**Provided data**
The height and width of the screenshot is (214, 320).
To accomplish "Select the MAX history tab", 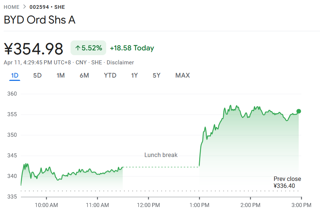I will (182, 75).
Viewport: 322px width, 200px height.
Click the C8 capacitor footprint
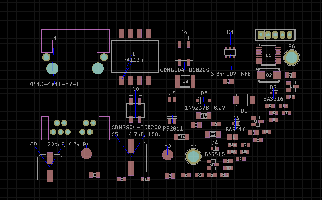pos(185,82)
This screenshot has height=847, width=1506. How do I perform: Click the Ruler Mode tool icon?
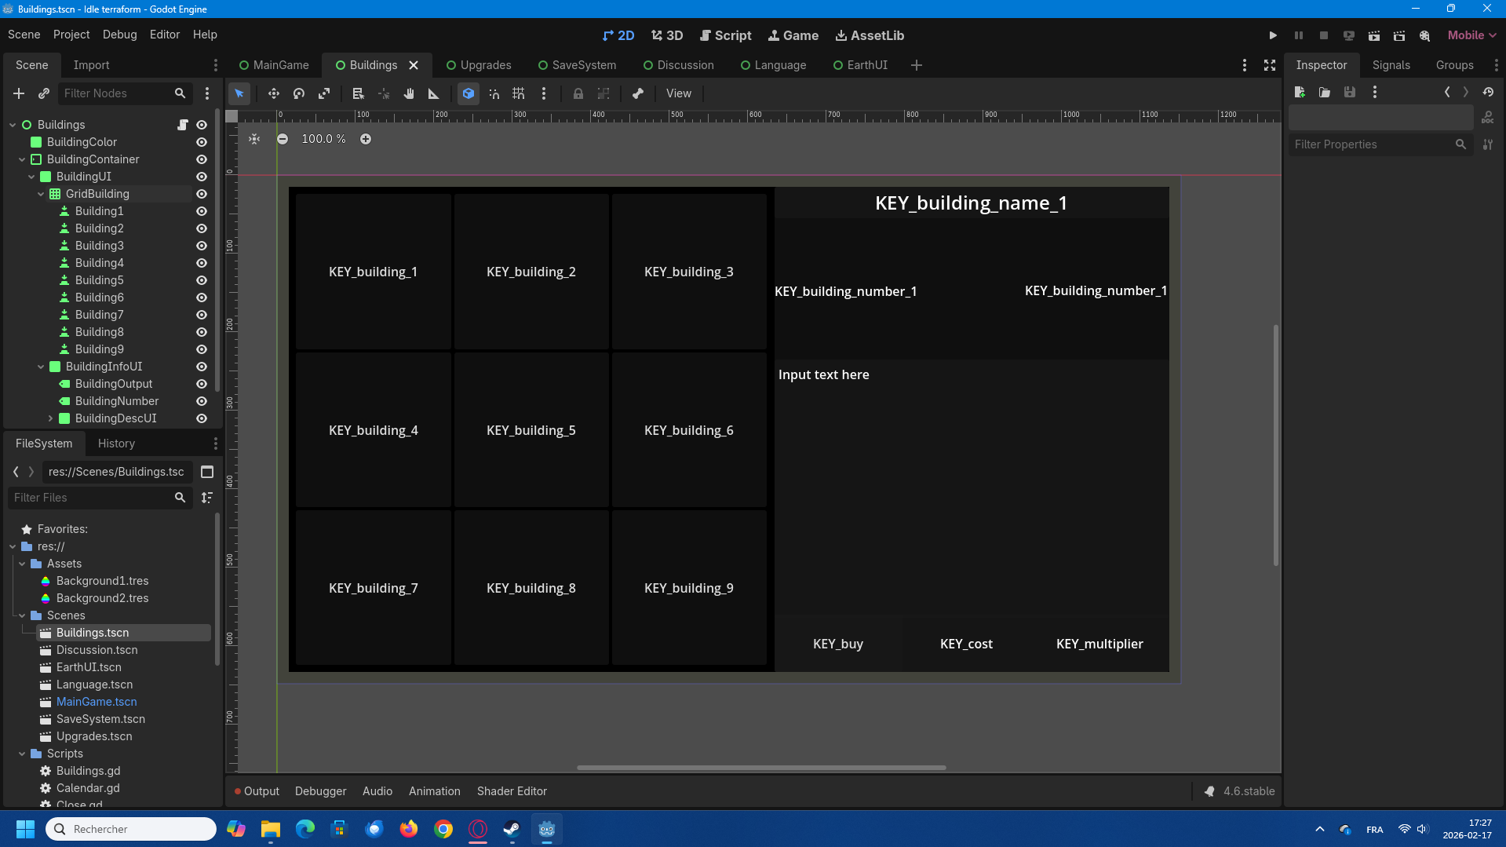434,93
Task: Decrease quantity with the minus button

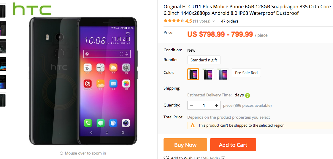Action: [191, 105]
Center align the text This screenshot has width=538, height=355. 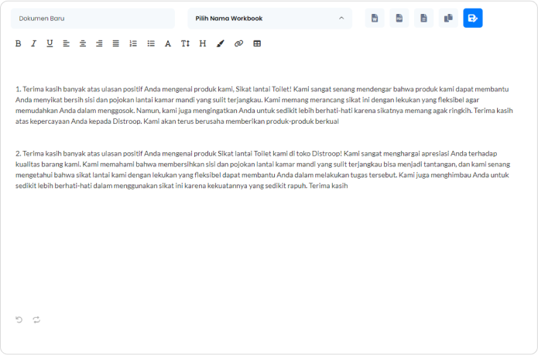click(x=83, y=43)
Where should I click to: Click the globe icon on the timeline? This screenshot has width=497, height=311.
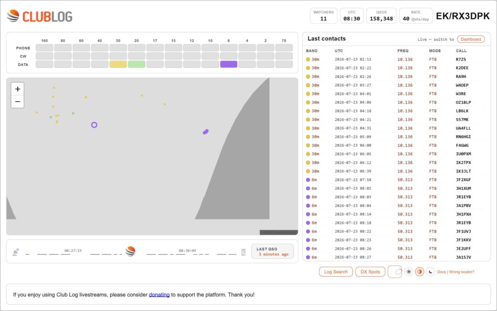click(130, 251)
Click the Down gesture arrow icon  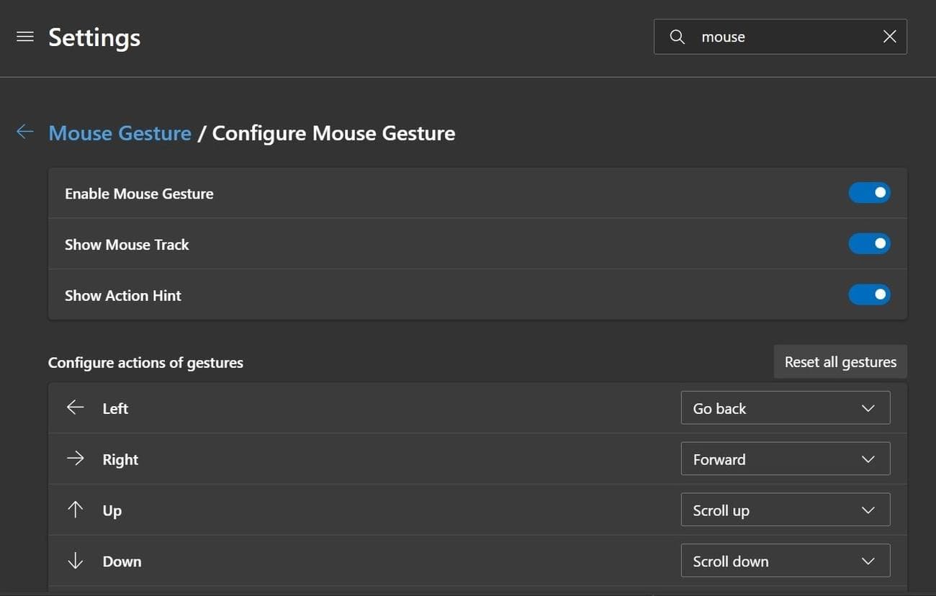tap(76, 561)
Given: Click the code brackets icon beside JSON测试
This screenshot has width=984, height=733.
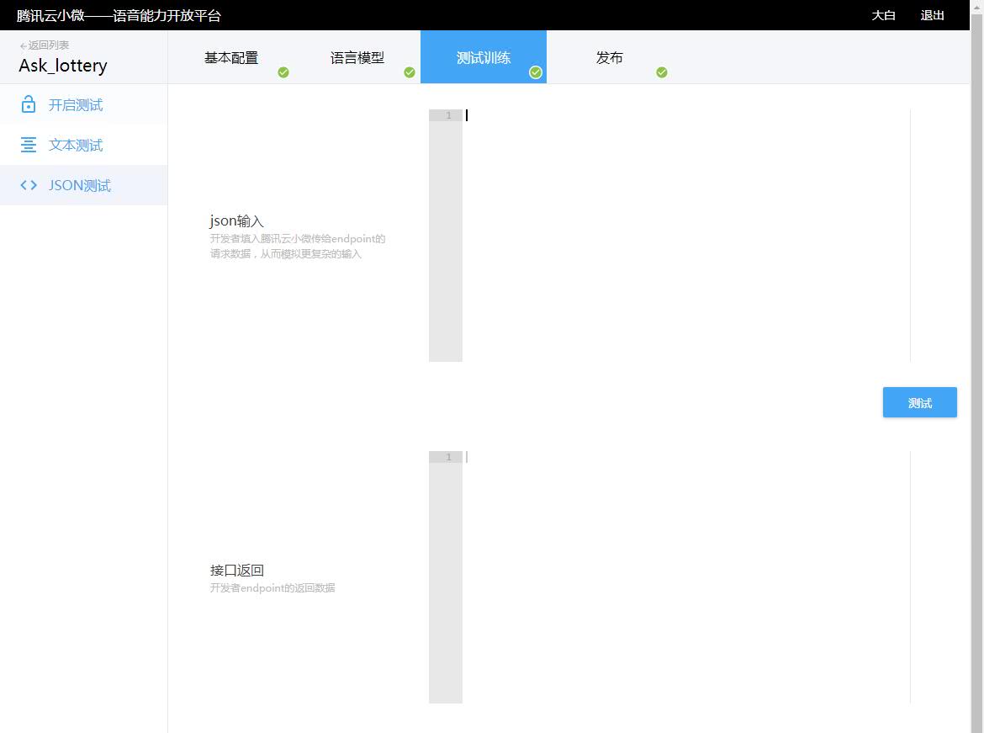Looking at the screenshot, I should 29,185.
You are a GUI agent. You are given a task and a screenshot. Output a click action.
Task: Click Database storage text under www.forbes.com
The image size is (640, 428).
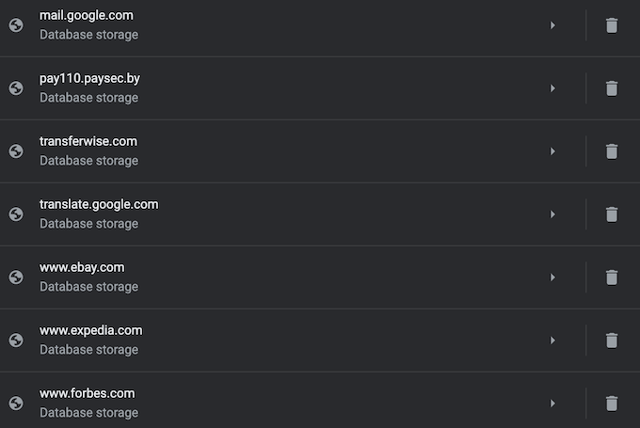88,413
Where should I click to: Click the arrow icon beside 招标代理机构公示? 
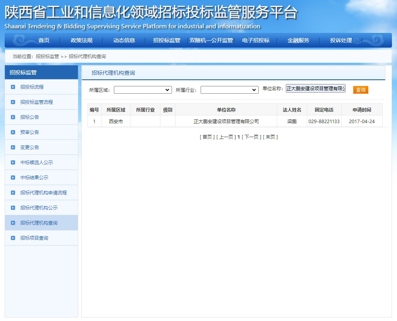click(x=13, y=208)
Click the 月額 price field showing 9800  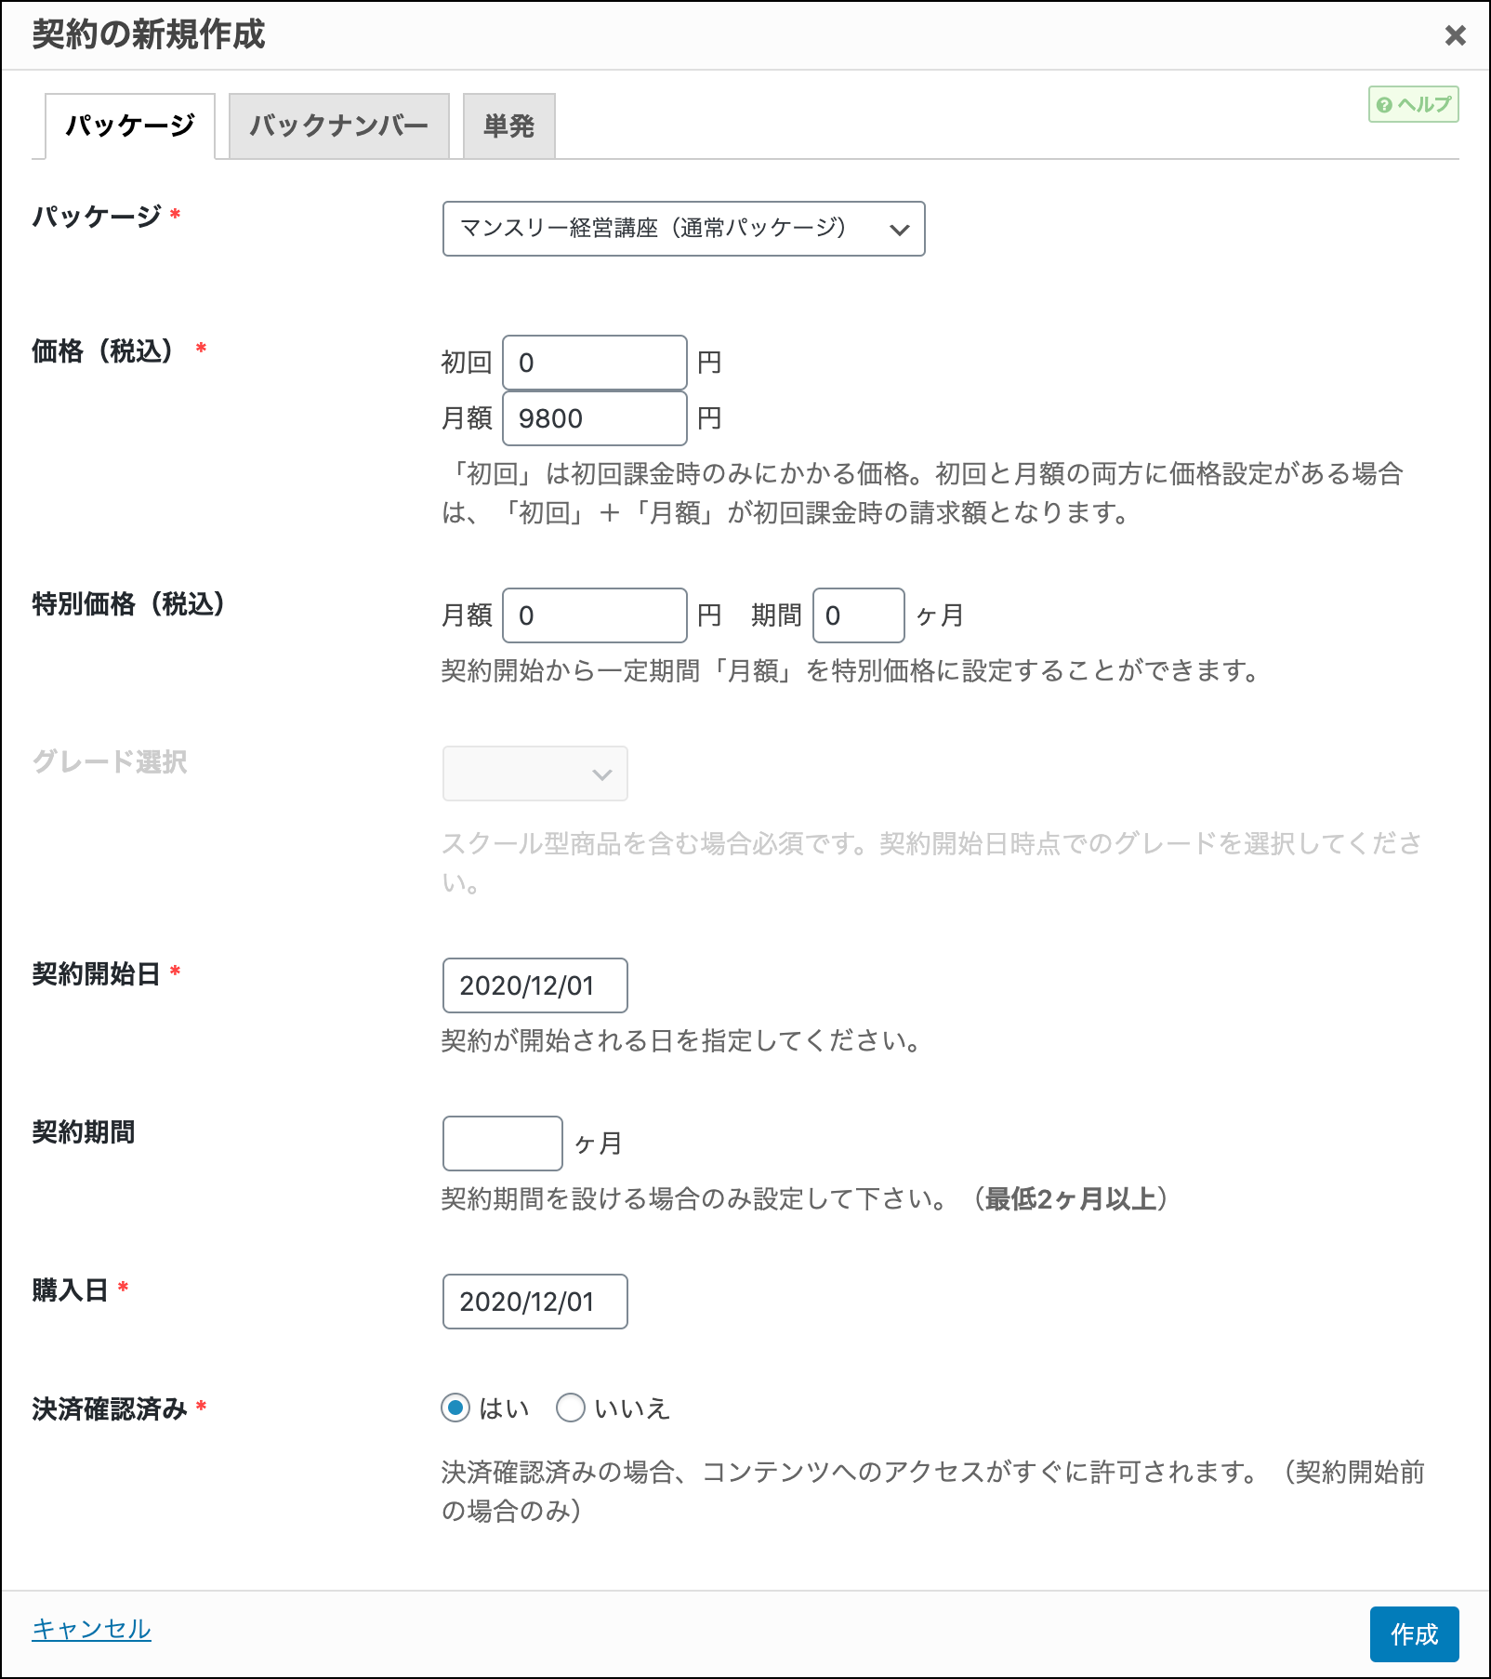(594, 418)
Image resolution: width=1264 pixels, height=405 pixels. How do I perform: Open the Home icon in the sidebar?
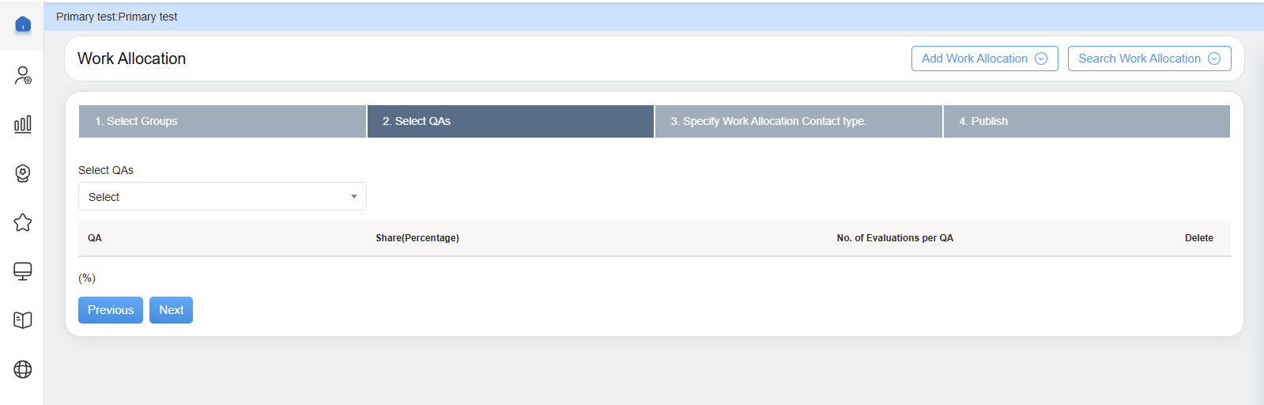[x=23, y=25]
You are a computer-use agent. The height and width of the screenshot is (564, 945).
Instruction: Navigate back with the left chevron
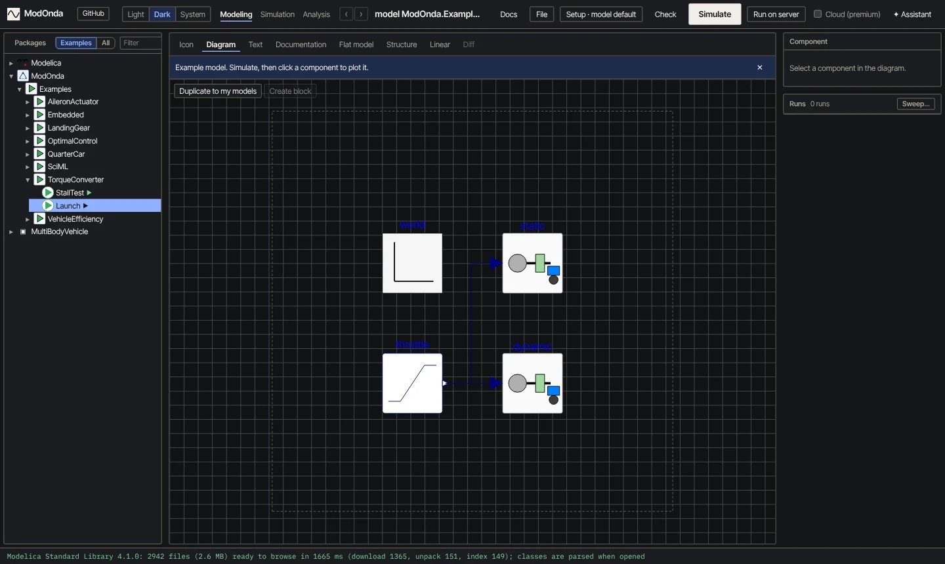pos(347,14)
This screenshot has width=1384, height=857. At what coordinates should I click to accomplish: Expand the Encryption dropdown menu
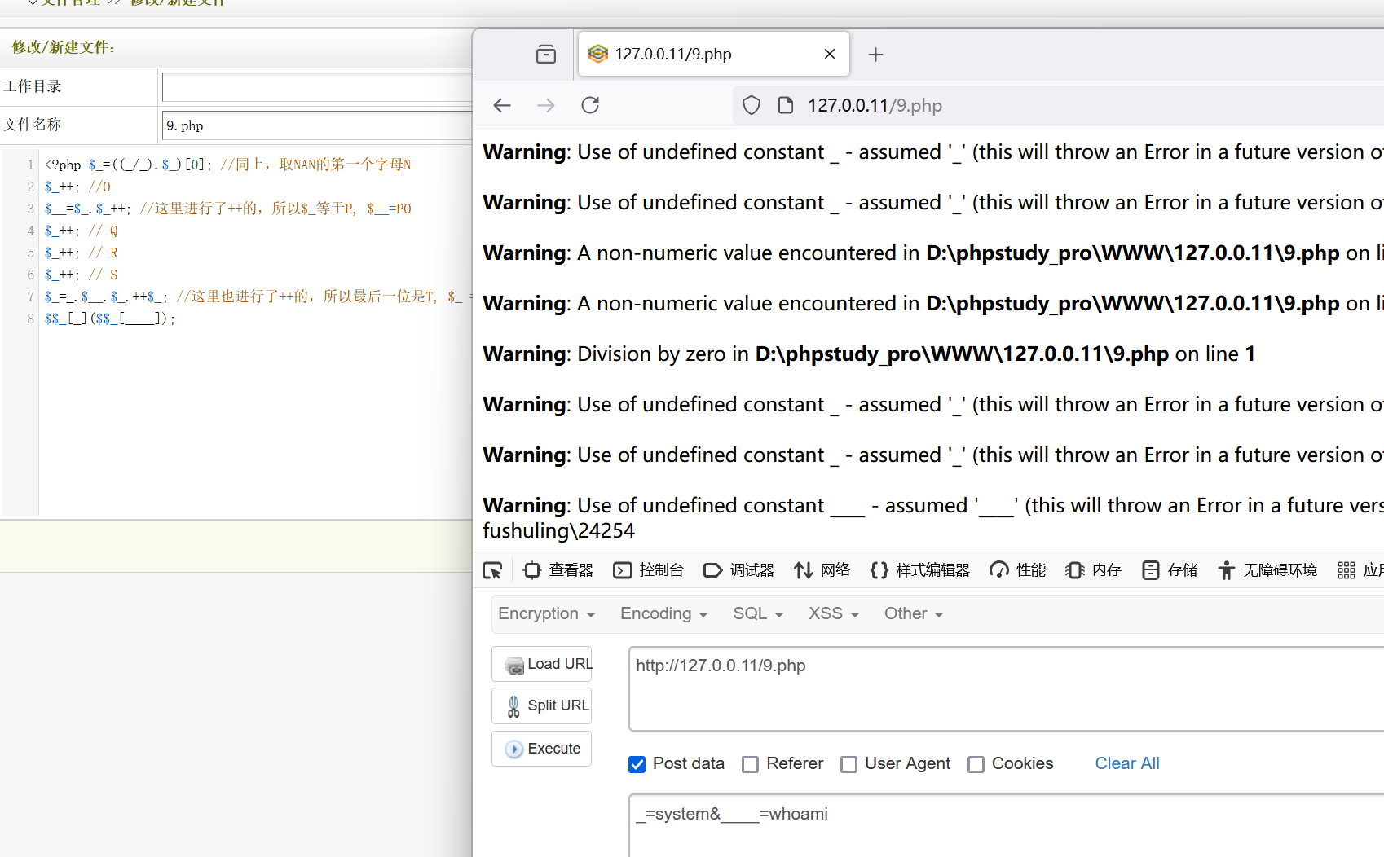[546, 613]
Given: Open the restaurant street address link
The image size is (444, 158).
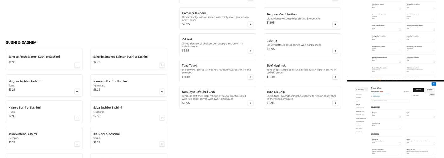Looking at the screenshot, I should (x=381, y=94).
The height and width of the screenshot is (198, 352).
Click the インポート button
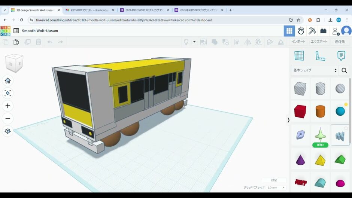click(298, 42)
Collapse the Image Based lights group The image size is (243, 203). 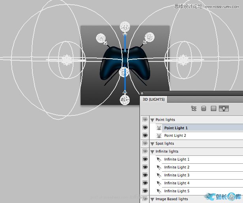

**Work to be completed**
For each line in the entries that contains the string "agent", make a copy.

**Task output**
You are a GUI agent. You are given a task and a screenshot. Output a click action.
You are a computer-use agent. The height and width of the screenshot is (564, 945).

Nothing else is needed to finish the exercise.